By Tiffany Montgomery | Originally Published November 11, 2021
Brian Cook gives us an update on how ThirtyTwo has evolved its snowboard boot line this year, the fluid shipping situation given the supply chain challenges and the kind of order growth the brand saw after last season.
Snowboard brand ThirtyTwo has a lot to be excited about this season. The brand is introducing three new after-ride boots for the first time. They’ve narrowed and focused the snowboard boot line overall, and gone deeper in more important styles. And they are launching a new women’s offering for splitboarding.
Now, ThirtyTwo just needs the supply chain to cooperate so it can get more boots and outerwear off boats and off trucks and into its warehouse to ship to retailers.
Brian Cook, Global Brand Director for both ThirtyTwo and etnies at Sole Technology, said the situation remains fluid. Some boots have shipped to retailers who wanted what ThirtyTwo had in stock. But because of shipping costs, other retailers want boots and outerwear to ship together, and the company is still waiting on outerwear.
The good news is container deliveries are happening daily now. The company received two boot containers yesterday and more outerwear is coming by the end of the week, Brian said.
“This week and next week we should be shipping a ton of gear,” he said. “I’m confident more product will get here in time for the busiest part of the snow selling season. The good thing is we’re not alone – every brand is dealing with it.”
Consumers are definitely ready to buy, Brian said. Every day, the ThirtyTwo social media accounts are receiving direct messages from customers wondering when certain products or sizes are coming in.
“People know they should buy early and they want to snowboard and support the brands they love, which is great,” he said. “As long as we get the product and we continue to see strong demand, I think retailers are going to sell everything and be fine.”
However, Brian believes the supply chain challenges will continue in general for the foreseeable future. The day we talked, he was hearing from his teams about COVID shutdowns happening again at factories in China.
“It’s just the nature of the beast these days,” Brian said. “I don’t think there will be a typical season again. I think this is our new future.”

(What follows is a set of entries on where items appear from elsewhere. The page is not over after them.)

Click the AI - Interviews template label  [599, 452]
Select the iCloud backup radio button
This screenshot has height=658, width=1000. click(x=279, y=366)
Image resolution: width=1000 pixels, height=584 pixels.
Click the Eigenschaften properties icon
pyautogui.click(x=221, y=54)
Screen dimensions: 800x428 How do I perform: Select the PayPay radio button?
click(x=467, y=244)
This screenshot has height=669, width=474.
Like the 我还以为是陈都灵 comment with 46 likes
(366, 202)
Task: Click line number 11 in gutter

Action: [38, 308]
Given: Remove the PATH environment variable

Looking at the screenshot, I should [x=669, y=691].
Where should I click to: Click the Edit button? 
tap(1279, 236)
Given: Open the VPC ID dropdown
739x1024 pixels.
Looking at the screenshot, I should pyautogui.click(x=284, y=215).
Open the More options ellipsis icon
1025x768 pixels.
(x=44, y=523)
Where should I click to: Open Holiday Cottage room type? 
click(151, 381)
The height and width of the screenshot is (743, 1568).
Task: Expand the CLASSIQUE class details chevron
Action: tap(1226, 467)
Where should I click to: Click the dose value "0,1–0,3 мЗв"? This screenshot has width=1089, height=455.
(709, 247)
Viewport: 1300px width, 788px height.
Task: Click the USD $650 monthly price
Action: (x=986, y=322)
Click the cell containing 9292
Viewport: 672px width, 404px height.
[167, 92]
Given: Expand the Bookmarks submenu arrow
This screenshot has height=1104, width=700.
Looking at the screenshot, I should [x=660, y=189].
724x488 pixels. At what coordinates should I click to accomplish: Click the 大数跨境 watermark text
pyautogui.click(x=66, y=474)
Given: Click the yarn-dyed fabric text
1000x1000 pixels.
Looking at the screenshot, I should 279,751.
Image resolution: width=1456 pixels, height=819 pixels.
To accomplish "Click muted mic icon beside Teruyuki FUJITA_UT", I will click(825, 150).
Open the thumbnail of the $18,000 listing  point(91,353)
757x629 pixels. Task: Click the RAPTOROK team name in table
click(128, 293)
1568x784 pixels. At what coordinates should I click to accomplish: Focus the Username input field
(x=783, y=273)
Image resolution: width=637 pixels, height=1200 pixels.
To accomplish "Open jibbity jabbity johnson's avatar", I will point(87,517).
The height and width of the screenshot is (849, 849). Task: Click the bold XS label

Last year during the height of COVID, ThirtyTwo designed this season’s line and decided to tighten it up a bit. Before, because the brand likes making product, they wanted to have lots of options for everybody.
This season, they opted to be more efficient and cut out SKUs that weren’t making money.
“We still offer a lot but just narrowed the options,” Brian said. “We really picked the spots we were going to go after instead of taking a shotgun blast approach. For example, we pulled away from some lower end BOA boots we didn’t make a ton on to focus on product that makes us money.”
As for many in the snow industry, last season turned out to be a blockbuster for ThirtyTwo. That led to this season’s orders being up 10% to 20% domestically and in the Pacific Rim. Europe remained subdued of course because of the resort closures last year.
“Europe orders came in flat which we are actually really happy about,” Brian said.
Even with so much demand, ThirtyTwo only made enough product to fill orders. There will not be extra inventory to chase with, Brian said.
“It’s not the early 2000s anymore,” he said. “We don’t need a ton of (seasonal) product all over the place.”
With the company’s less seasonal skate shoes, which are also seeing a big sales surge, Sole Technology buys extra far ahead and takes more risk on inventory. They buy blind on key styles they plan to heavily market before orders come in from retailers.
The skate shoe brand is seeing 20% to 25% increases domestically and in the 30% range in Europe.
“Making that investment in inventory has really worked for etnies,” Brian said.